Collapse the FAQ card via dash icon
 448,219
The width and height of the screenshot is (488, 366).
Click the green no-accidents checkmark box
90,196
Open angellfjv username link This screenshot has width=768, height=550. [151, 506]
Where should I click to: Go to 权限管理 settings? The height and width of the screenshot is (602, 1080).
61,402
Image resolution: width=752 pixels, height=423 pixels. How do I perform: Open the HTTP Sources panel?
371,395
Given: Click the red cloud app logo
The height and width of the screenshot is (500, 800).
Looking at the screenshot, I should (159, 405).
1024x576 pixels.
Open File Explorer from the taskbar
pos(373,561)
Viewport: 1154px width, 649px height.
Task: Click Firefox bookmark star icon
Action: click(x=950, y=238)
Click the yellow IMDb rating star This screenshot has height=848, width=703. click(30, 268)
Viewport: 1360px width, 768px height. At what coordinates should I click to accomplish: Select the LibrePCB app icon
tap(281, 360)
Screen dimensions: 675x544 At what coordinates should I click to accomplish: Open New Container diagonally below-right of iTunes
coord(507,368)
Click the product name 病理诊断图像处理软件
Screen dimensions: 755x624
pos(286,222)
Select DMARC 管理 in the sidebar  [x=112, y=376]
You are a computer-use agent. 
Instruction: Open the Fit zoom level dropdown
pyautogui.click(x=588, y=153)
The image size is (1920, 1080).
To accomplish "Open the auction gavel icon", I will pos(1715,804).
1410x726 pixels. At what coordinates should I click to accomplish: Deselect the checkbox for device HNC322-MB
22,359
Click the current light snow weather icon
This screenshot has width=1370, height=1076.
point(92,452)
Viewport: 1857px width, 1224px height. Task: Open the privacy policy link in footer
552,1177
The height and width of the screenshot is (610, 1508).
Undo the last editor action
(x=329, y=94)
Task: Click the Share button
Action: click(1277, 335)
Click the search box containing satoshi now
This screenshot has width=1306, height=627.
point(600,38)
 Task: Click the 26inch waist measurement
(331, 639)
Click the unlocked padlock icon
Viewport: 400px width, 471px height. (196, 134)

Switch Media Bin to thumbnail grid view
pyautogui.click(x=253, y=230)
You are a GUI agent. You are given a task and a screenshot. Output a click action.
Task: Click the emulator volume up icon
++++++++++
§ Prompt
Lines from the one containing "The height and width of the screenshot is (610, 1508)." through the final line of the entries above are to be output exactly; omit all others.

§ Written response
The height and width of the screenshot is (610, 1508).
Undo the last editor action
(x=329, y=94)
Task: Click the Share button
Action: click(1277, 335)
Click the search box containing satoshi now
This screenshot has width=1306, height=627.
point(600,38)
 Task: Click the 26inch waist measurement
(331, 639)
Click the unlocked padlock icon
Viewport: 400px width, 471px height. (196, 134)

Switch Media Bin to thumbnail grid view
pyautogui.click(x=253, y=230)
You are a GUI agent. You are given a task and a screenshot. Output a click action.
Task: Click the emulator volume up icon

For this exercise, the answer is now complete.